= RECORDS PROVIDED =
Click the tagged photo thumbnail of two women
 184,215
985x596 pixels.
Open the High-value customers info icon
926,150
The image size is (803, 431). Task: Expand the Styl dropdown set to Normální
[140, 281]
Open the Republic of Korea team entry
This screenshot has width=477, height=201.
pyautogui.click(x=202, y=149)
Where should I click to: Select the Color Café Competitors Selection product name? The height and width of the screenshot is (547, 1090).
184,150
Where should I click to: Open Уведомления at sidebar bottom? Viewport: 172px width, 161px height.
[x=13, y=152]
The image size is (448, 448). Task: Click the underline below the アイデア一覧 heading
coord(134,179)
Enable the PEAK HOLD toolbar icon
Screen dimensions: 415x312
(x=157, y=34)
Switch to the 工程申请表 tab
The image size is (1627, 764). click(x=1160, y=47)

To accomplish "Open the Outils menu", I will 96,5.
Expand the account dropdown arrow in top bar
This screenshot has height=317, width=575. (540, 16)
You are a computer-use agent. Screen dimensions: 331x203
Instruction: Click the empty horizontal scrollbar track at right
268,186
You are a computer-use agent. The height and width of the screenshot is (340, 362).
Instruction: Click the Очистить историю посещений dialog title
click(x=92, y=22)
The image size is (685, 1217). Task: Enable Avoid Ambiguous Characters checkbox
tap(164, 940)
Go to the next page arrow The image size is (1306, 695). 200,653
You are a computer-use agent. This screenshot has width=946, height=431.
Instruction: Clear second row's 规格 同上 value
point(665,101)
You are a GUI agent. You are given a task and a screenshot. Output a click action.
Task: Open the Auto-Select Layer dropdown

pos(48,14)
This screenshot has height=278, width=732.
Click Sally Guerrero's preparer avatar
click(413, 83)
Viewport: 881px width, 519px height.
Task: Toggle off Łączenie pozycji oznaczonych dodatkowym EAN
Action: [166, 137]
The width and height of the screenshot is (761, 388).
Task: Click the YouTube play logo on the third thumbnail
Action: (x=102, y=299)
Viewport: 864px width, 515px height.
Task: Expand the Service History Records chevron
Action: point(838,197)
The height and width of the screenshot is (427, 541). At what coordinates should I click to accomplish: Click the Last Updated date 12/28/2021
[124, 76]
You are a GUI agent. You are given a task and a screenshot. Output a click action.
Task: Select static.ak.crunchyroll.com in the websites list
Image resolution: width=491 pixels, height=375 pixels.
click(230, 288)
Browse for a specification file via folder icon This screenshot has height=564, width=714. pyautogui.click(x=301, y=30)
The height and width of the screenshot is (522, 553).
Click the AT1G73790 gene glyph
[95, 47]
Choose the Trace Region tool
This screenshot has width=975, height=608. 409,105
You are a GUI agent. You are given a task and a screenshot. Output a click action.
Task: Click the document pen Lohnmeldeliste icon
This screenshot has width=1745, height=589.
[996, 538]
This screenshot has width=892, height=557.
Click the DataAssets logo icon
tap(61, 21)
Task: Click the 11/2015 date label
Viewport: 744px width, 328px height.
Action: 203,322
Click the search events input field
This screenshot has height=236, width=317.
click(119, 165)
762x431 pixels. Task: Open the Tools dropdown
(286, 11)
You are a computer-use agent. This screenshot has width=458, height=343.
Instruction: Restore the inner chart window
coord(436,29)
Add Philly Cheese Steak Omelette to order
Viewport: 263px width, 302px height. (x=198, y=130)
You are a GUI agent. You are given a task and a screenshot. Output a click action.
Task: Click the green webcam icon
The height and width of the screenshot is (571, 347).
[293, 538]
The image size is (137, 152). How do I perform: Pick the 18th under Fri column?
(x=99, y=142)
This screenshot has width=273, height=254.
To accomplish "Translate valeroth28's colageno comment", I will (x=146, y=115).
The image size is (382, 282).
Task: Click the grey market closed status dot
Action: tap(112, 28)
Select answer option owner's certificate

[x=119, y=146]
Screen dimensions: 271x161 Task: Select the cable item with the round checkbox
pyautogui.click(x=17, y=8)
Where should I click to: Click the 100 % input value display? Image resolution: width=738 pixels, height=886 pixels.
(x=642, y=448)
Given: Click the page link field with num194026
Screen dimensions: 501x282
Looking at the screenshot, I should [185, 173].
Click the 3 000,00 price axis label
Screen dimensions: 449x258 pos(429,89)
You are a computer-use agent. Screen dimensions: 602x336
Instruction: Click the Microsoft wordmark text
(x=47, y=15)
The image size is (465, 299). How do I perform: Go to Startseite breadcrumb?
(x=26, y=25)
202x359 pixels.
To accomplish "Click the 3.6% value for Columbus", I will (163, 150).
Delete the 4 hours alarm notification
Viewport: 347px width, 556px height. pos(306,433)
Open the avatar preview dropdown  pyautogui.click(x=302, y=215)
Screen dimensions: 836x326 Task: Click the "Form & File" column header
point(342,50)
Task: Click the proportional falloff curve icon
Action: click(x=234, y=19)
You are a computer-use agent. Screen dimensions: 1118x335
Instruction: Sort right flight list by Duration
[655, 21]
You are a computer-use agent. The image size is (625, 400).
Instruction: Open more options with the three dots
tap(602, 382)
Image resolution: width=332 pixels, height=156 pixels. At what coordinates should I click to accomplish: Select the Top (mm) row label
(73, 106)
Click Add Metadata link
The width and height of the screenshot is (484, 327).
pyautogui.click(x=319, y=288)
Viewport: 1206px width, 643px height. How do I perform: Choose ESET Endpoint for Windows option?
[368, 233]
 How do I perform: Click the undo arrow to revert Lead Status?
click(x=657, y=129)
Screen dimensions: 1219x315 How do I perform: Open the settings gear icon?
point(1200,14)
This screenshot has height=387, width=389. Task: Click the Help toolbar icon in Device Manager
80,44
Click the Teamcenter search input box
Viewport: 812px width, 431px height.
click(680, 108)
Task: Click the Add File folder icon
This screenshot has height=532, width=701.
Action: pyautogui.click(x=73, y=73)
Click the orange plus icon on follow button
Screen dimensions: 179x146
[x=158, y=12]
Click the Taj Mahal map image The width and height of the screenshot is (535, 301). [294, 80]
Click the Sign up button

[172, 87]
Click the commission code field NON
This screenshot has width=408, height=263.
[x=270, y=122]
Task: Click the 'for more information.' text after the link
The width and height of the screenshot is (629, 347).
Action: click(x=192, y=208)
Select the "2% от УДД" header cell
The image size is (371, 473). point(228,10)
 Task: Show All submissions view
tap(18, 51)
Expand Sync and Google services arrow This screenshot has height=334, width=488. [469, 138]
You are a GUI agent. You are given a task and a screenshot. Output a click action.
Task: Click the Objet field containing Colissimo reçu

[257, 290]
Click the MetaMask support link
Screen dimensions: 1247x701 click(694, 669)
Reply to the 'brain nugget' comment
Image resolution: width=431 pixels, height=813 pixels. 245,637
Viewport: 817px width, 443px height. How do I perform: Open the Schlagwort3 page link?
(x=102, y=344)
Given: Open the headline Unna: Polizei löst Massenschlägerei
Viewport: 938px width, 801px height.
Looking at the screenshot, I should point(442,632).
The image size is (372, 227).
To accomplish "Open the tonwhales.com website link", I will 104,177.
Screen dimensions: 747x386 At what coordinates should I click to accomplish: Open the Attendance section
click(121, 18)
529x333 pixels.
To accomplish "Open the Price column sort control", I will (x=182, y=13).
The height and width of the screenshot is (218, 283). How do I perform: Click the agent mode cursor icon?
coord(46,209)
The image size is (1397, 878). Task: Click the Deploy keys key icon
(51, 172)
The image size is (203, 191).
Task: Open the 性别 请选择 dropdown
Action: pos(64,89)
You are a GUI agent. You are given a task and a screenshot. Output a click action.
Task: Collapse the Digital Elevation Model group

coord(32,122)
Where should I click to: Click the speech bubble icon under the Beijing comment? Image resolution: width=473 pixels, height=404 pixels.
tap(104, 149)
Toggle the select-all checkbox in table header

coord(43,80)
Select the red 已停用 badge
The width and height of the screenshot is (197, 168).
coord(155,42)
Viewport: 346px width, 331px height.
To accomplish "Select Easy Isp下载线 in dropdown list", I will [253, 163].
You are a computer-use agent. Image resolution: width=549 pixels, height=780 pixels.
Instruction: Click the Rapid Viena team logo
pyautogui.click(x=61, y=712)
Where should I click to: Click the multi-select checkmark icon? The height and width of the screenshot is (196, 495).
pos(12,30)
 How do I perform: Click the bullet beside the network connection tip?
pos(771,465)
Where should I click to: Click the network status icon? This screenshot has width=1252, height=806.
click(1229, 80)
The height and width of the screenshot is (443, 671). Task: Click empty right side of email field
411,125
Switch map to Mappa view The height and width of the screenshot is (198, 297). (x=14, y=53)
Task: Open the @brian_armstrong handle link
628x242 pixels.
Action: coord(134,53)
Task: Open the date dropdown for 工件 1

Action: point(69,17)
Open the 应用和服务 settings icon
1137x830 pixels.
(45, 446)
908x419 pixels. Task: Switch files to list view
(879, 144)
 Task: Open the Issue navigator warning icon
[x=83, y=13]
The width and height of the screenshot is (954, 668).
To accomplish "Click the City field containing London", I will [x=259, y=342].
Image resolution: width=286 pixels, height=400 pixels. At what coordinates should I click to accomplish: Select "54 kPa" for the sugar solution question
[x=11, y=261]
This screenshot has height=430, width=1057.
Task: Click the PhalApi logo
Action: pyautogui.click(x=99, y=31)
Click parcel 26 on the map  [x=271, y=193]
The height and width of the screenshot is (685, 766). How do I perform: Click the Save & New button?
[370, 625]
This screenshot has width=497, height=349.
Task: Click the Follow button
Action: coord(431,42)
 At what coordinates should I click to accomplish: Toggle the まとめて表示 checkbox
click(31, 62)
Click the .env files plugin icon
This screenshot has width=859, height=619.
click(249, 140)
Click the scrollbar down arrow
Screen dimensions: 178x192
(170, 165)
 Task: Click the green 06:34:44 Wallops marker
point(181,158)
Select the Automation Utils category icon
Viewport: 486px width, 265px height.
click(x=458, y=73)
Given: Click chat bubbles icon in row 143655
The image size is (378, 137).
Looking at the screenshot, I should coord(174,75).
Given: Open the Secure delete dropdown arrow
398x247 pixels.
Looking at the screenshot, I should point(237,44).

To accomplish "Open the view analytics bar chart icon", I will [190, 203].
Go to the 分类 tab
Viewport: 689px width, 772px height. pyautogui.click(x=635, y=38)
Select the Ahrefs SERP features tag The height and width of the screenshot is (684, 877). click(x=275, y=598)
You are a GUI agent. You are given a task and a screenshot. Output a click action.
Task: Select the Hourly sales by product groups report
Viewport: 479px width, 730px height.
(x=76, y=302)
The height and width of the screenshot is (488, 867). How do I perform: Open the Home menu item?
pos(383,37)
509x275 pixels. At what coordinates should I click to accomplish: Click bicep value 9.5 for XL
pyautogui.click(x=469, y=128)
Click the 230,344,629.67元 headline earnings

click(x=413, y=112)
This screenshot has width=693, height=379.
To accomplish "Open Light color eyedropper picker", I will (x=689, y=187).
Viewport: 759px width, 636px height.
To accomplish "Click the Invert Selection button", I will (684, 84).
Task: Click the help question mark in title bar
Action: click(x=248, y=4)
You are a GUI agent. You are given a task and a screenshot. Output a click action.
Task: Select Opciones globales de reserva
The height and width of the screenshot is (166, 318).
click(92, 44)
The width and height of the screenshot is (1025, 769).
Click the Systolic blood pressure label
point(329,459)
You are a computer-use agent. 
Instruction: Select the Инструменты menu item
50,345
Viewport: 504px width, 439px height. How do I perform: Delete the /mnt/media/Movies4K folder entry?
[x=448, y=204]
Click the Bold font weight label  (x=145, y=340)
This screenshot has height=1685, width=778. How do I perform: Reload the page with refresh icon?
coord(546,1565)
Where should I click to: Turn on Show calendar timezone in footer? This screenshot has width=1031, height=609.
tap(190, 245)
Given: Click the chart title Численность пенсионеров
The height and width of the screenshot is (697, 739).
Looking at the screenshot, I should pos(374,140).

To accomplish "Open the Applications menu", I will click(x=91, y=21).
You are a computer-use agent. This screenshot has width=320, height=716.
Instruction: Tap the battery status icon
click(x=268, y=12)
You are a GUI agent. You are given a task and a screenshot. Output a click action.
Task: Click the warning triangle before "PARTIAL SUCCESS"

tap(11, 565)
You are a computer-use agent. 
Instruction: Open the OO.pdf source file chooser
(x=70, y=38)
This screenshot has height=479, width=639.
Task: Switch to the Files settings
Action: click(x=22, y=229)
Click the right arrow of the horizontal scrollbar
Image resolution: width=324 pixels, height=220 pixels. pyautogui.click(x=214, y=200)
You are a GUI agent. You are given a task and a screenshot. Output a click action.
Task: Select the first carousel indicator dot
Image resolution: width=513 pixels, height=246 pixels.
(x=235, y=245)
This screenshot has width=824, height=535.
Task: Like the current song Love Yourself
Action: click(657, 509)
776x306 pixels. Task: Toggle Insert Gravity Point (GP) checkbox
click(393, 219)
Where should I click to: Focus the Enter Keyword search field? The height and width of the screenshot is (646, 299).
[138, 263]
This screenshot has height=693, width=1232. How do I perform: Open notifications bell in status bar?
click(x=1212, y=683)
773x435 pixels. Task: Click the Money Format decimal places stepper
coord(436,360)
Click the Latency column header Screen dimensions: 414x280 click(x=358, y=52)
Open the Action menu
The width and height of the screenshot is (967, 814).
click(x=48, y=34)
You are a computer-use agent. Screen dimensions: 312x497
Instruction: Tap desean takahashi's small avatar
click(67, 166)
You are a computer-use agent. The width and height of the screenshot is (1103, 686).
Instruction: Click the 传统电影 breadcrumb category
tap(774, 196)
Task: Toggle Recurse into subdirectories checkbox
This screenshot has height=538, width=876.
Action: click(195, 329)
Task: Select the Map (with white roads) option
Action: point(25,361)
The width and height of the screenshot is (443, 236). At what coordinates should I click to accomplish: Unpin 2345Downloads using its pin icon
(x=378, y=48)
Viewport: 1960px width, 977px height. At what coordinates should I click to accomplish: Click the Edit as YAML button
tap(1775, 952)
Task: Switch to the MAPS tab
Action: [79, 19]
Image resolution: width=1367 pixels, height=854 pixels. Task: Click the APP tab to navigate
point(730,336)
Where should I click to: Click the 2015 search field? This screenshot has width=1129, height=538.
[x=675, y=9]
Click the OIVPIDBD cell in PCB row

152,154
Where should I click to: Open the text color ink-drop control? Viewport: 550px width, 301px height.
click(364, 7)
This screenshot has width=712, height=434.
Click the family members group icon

= YOUR ASSIGNMENT =
What you output must be the lines from the opening of the material above up to and including the line with "This screenshot has height=278, width=732.", reproduced exactly.

= EXPECTED ANSWER =
Click the tagged photo thumbnail of two women
 184,215
985x596 pixels.
Open the High-value customers info icon
926,150
The image size is (803, 431). Task: Expand the Styl dropdown set to Normální
[140, 281]
Open the Republic of Korea team entry
This screenshot has width=477, height=201.
pyautogui.click(x=202, y=149)
Where should I click to: Select the Color Café Competitors Selection product name? The height and width of the screenshot is (547, 1090).
184,150
Where should I click to: Open Уведомления at sidebar bottom? Viewport: 172px width, 161px height.
[x=13, y=152]
The image size is (448, 448). Task: Click the underline below the アイデア一覧 heading
coord(134,179)
Enable the PEAK HOLD toolbar icon
Screen dimensions: 415x312
(x=157, y=34)
Switch to the 工程申请表 tab
The image size is (1627, 764). click(x=1160, y=47)

To accomplish "Open the Outils menu", I will 96,5.
Expand the account dropdown arrow in top bar
This screenshot has height=317, width=575. (540, 16)
You are a computer-use agent. Screen dimensions: 331x203
Instruction: Click the empty horizontal scrollbar track at right
268,186
You are a computer-use agent. The height and width of the screenshot is (340, 362).
Instruction: Click the Очистить историю посещений dialog title
click(x=92, y=22)
The image size is (685, 1217). Task: Enable Avoid Ambiguous Characters checkbox
tap(164, 940)
Go to the next page arrow The image size is (1306, 695). 200,653
You are a computer-use agent. This screenshot has width=946, height=431.
Instruction: Clear second row's 规格 同上 value
point(665,101)
You are a GUI agent. You are given a task and a screenshot. Output a click action.
Task: Open the Auto-Select Layer dropdown

pos(48,14)
This screenshot has height=278, width=732.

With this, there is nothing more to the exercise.